Immensely popular (even with a lot of critics) Aussie horror flick sees meteorites crashing in the fishing town of Berkeley, and causes zombies to rise and cause havoc and bloody death. Humanity’s last hope includes gun-toting, brooding fisherman Mungo McKay (apparently his real name, poor lad), incessantly foul-mouthed slimy cop Dirk Hunter and his quieter partner, an expectant young couple, and small-town beauty queen (who is really quite skanky if you ask me) Mason, who proves surprisingly resilient.
Vastly overrated, ‘Brain Dead’/’Dead Alive’ wannabe is uneven like that film was, but at least Peter Jackson’s cult classic had great moments, and a butt-kicking priest. This rather dull film just proves yet again that us Aussies stink at making genre pictures, I mean when a film about a giant killer pig stands as one of your finest genre outings (What? You prefer the dull psychic thriller ‘Patrick’?), it really says something, doesn’t it? (Especially when that film was made some twenty odd years ago as well).
This is unfunny (then again so was ‘Shaun of the Dead’, maybe it’s just me), weird (generally, alien zombies are a bad idea, I mean, what’s wrong with our own Undead? Not sure what that huge metal structure was, either), sometimes bordering on incoherent, and full of characters you’d probably like to take a big chunk out of yourself after ten minutes. Agonisingly boring at times. The cheap, cartoony music score by Cliff Bradley doesn’t help, either.

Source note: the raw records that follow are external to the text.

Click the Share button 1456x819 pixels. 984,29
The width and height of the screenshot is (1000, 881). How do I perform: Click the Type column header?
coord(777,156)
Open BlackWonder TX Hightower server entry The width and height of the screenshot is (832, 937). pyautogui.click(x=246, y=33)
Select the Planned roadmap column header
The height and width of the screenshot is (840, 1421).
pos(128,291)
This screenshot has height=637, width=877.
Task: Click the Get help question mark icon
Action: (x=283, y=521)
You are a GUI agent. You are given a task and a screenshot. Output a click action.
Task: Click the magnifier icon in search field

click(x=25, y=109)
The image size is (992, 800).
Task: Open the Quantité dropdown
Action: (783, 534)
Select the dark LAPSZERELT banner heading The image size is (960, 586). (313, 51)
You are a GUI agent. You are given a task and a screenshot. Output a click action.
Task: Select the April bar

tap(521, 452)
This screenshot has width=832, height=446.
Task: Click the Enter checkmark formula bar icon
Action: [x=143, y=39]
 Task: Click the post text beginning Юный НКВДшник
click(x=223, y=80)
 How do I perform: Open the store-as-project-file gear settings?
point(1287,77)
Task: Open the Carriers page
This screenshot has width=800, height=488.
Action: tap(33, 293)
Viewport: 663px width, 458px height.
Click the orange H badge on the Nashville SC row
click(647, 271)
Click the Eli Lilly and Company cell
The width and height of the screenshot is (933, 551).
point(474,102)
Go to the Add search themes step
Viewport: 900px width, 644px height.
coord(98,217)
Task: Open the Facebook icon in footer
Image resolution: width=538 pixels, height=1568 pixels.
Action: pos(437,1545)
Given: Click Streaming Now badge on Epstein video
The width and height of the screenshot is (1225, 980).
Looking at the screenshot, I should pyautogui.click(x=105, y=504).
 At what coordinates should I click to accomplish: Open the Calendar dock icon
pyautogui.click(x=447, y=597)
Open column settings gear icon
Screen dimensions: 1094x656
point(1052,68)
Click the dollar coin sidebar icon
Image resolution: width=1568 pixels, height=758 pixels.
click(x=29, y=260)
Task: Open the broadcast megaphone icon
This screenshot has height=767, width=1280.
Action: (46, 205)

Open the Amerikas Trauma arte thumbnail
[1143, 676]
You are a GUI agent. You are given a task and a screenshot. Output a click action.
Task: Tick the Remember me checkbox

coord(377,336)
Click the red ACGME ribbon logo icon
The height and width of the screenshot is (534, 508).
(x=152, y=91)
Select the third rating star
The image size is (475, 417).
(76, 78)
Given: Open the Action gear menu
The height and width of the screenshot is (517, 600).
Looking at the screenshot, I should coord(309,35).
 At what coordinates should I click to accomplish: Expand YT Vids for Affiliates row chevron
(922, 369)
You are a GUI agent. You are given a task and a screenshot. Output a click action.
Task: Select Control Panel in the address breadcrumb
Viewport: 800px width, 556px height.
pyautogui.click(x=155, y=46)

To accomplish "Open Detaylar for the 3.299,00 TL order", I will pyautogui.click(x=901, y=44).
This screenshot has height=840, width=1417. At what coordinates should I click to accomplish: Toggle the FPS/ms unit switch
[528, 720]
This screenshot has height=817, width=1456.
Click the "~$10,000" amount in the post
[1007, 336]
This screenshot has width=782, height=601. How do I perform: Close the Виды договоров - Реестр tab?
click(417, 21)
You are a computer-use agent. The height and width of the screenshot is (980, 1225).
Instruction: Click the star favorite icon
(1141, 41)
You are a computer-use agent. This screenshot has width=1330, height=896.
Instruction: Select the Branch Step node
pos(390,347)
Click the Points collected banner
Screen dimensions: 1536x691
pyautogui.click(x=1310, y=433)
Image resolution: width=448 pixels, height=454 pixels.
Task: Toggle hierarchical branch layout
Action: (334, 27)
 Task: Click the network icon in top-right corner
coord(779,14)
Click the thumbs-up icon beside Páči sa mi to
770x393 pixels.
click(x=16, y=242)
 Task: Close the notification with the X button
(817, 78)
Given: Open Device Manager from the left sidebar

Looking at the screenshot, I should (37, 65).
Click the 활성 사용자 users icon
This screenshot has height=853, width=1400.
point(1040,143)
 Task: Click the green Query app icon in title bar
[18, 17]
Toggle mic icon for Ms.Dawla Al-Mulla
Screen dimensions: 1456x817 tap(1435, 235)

And yet, it’s not all awful (though I’m tempted to give it zero simply for being the millionth film to infuriate me with that whole tired John Woo two guns thing- ugh!). The zombie makeup and gore is not only plentiful, but actually very well done for an ultra low-budget film, the production looks quite slick (aside from some bad alien FX presumably done on a laptop), with the cinematography doing wonders to make the film look more expensive than it probably was. In fact, the zombie action was all that was keeping me watching, including a wonderfully nasty hole through some poor cricketer’s gut, and I swear I saw a zombie with glasses that looked an awful lot like me. But after about five minutes of Hunter’s incredibly nauseating, juvenile character, I was in sheer agony. McKay’s triple-barrel shotgun was cool, but his attempt at a Clint Eastwood impersonation was quite forced.
OVERALL SUMMARY
Aside from the dorky-looking aliens, this is a better-looking production than most Aussie genre films, but a poor script, bad acting, and lot of dull stretches between the gore sink this to mediocrity (and I’m being generous, given Australia Day has just passed, so don’t call me Un-Australian, either). Watch ‘Razorback’ instead.